Source: Dr. Bill Musgrave, American Gold Exchange
Austin— Gold finished 0.1% lower after Fed Chair Ben Bernanke kept mum on future monetary easing in testimony before the Senate today. While he acknowledged recent economic data as "generally disappointing" and reaffirmed his position that the Fed "is prepared to take further action," he stopped short of delivering specifics about when or whether he would undertake a third round of quantitative easing (QE3). Pressuring gold, the dollar rose on the lack of easing news. Another round of QE would be negative for the dollar and positive for gold because it is akin to printing new money, debasing the currency and increasing the risk of long-term inflation. Silver finished virtually even while platinum and palladium gained 0.2% and 1%, respectively.
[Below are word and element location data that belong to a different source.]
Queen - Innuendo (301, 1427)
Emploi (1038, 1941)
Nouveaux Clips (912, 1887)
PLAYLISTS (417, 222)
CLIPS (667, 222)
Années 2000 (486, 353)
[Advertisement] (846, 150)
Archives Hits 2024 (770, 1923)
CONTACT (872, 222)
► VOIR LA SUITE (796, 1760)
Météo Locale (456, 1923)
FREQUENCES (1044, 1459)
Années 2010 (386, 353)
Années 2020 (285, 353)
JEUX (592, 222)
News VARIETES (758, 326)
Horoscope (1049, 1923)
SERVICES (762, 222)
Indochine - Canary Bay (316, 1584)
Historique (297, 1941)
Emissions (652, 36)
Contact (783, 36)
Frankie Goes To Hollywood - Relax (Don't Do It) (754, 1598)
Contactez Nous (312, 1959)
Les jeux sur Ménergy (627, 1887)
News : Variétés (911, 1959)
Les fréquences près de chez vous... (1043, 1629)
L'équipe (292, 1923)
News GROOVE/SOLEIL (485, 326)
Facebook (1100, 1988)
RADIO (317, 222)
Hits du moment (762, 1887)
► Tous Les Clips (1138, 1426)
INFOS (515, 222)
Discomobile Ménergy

At the close: August gold for dipped $2.10 to $1,589.50; September silver lost 1 cent to $27.32; October platinum gained $3.40 to $1,420.70; and September palladium picked up $5.50 to $583.35 an ounce.
U.S. consumer prices were almost flat in June as dropping energy costs offset a slight rise in food costs. The core inflation rate (CPI), which the Fed uses to set interest rate policy, dropped to 2.2% from 2.3% last month, in line with its falling trend since the winter. A dropping CPI gives the Fed more room to ease, since maintaining price-stability is one of its mandates. Many analysts still see QE3 on the horizon, perhaps as early as the late-July FOMC meeting in Jackson Hole, where QE2 was announced in 2010, coincidentally. The gold price rallied by more than 85% during QE1 and QE2, when the Fed added more than $2.3 trillion to its balance sheet by purchasing long-term bonds.